▶ **Work required**:
Write out the passage on the Prizren Seminary word for word, between "19th century" and "for boys only.", inclusive.

▶ **Text to read**:
:::::

The Serbian Orthodox Seminary of Saints Cyril and Methodius (), known as the Prizren Seminary (Призренска Богословија), is a Serbian Orthodox theological school. The school has produced scholars and educators, though its main mission is to create clergymen. The seminary was the first cultural-educational and political center of the Serbs in Kosovo.

History

19th century
Serbian merchant Sima Andrejević founded the seminary in order to train men to serve as Orthodox clergymen and teachers. The teaching process in this school started in May 1871. Two years after its foundation, on 10 August 1872, a dormitory for students and another one for professors were added.

20th century
Under the direct leadership of Petar Kostić, it quickly became the center of Serbian culture and education in the Ottoman Empire during the first decades of the 20th century. Located in the center of Prizren, the school soon came to be the cell of a first university in Kosovo, and this enabled the Orthodox, Serb population, to advance educationally and culturally at a time when Albanians were unable to access education, except for some Koran schools in Turkish, for boys only.

The Seminary was looted by Albanians during World War II, when many Serbian churches, monasteries and schools were destroyed. Between 1960–65, the seminary reached its peak and counted 400 students at that time. In 1970 it had 129 students and 12 teachers.

Kosovo War
When the Kosovo War ended, on 12 June 1999, the majority of Serbs who were living in Kosovo at that time, were forced to flee, and those who were unable to, took refuge and hid themselves in the Prizren Seminary, where they were fed and protected by the UN peacekeeping Kosovo Force, until a place for them to settle was found. Serbs hiding in the Seminary were sent for Serbia in August 1999. After the refugee Albanians returned to Prizren, they burned and damaged Serbian buildings, including the Seminary.

2004 unrest
In the 2004 unrest in Kosovo, which broke out on 17 March, ethnic Albanians started attacking the Serb settlement in Prizren, including the Seminary. Reportedly, no UNMIK, Kosovo Police or KFOR were present there at the time to defend the facility. The mob set the seminary on fire, with people inside, and beat several elderly people. One man reportedly died of his injuries.  The German KFOR's failure or refusal to mobilize to protect the Serbs was a main security failures of the 2004 unrest. The UNMIK in Prizren stated that 56 Serb homes and 5 historical churches that were burnt down could have been prevented by KFOR mobilization.

:::::

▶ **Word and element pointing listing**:
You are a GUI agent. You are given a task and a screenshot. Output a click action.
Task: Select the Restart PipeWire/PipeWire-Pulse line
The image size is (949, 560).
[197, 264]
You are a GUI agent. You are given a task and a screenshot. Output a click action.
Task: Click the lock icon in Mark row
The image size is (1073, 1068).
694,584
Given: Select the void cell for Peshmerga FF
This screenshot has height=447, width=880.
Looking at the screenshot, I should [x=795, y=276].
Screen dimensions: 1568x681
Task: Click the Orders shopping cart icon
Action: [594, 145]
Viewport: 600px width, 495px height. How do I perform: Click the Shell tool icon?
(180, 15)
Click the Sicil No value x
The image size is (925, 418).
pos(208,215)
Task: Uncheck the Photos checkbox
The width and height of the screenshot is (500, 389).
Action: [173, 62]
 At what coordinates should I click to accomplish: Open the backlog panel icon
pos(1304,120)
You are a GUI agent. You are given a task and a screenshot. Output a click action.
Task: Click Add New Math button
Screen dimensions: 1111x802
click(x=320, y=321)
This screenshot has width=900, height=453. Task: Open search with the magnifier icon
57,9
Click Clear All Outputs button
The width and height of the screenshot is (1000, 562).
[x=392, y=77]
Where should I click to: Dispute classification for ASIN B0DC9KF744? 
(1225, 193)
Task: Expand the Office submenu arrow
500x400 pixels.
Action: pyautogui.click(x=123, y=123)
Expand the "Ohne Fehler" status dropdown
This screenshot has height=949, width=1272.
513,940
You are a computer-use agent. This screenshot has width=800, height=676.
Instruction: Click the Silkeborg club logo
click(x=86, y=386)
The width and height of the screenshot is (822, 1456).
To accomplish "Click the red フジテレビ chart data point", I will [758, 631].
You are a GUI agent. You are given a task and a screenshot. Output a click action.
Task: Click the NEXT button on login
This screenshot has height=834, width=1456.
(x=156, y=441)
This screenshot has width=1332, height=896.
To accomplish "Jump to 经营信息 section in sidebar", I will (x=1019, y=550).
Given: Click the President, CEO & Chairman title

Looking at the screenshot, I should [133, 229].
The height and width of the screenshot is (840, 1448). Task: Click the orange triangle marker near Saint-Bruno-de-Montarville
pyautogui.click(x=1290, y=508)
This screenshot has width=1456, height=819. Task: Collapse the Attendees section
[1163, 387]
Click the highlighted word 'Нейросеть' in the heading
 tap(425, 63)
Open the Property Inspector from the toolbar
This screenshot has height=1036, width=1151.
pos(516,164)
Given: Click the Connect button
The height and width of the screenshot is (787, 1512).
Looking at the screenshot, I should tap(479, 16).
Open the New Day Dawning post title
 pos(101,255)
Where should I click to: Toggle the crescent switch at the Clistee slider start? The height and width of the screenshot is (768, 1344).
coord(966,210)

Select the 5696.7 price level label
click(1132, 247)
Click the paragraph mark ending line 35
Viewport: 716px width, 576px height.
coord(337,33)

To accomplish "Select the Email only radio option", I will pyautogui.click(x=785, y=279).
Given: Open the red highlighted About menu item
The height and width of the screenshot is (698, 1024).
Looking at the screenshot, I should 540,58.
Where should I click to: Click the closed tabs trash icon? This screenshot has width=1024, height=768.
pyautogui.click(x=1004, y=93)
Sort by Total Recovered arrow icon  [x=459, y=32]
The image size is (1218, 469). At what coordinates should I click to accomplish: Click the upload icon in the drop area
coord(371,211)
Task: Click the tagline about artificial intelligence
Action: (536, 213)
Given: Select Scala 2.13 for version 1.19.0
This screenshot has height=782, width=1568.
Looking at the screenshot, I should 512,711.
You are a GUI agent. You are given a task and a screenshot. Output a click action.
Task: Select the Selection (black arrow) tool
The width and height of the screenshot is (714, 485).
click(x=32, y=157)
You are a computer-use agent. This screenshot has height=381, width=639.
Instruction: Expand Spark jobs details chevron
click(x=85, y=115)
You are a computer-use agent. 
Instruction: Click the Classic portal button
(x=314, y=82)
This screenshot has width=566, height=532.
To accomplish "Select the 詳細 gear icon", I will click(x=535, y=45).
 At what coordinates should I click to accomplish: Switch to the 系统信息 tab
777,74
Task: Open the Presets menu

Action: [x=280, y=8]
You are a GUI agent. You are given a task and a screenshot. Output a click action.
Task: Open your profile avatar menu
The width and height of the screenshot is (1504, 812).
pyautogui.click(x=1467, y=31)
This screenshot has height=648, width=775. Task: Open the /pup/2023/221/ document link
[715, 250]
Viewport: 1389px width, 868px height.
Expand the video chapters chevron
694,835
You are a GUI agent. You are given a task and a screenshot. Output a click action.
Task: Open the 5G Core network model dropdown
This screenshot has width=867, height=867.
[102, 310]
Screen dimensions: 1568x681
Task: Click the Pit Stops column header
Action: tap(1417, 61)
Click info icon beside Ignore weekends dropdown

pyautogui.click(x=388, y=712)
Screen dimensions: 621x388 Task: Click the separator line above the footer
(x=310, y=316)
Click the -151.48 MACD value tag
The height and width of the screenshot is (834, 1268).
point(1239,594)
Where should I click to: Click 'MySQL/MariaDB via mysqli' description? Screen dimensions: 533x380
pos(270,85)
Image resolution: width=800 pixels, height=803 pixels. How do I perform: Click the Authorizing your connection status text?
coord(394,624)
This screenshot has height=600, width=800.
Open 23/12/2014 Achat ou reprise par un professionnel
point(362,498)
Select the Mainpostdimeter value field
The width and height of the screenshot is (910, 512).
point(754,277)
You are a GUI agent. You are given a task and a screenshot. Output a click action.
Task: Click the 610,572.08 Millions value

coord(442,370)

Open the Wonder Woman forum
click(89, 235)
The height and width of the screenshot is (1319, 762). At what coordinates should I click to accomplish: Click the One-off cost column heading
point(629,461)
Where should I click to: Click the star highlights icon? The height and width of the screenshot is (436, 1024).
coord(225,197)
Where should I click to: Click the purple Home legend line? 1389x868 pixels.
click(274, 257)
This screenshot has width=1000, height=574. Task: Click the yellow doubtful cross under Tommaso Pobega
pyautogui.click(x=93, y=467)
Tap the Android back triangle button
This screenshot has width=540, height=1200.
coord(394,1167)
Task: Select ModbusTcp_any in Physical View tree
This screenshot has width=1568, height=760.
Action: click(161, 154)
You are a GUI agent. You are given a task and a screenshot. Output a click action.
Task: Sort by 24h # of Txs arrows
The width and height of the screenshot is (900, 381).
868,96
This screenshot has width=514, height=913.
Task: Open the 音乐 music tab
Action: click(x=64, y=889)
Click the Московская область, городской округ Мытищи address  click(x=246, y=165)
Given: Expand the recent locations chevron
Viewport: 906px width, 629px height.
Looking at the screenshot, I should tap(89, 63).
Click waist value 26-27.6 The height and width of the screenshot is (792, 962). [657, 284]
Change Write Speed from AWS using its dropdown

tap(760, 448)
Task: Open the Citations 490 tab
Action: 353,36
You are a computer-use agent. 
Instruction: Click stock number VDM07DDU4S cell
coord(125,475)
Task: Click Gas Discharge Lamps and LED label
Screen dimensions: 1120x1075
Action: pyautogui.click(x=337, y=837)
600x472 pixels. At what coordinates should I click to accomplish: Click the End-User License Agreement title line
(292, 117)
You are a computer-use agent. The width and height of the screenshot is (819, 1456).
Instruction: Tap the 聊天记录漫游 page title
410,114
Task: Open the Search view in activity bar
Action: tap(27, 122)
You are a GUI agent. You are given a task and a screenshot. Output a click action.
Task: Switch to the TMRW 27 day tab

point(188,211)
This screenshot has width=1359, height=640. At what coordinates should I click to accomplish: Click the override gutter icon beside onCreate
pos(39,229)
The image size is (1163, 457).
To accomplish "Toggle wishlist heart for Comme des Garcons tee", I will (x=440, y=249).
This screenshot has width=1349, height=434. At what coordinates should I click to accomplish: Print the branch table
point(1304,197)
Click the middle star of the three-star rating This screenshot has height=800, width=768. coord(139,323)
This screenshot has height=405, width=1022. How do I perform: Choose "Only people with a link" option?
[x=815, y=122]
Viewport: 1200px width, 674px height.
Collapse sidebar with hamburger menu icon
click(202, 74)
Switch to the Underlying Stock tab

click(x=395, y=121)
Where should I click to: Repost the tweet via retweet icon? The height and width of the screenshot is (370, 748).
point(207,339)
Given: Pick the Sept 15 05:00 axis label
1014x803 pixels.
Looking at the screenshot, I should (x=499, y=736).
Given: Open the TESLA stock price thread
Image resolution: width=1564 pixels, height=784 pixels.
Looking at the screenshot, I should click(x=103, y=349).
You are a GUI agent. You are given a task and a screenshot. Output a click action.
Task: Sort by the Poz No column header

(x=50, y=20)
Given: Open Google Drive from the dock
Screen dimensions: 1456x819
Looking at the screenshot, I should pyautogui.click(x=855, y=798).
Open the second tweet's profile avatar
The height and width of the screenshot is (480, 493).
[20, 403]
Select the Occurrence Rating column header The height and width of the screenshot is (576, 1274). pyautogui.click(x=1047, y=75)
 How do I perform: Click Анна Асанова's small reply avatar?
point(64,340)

:::::

▶ **Response to this exercise**:
19th century
Serbian merchant Sima Andrejević founded the seminary in order to train men to serve as Orthodox clergymen and teachers. The teaching process in this school started in May 1871. Two years after its foundation, on 10 August 1872, a dormitory for students and another one for professors were added.

20th century
Under the direct leadership of Petar Kostić, it quickly became the center of Serbian culture and education in the Ottoman Empire during the first decades of the 20th century. Located in the center of Prizren, the school soon came to be the cell of a first university in Kosovo, and this enabled the Orthodox, Serb population, to advance educationally and culturally at a time when Albanians were unable to access education, except for some Koran schools in Turkish, for boys only.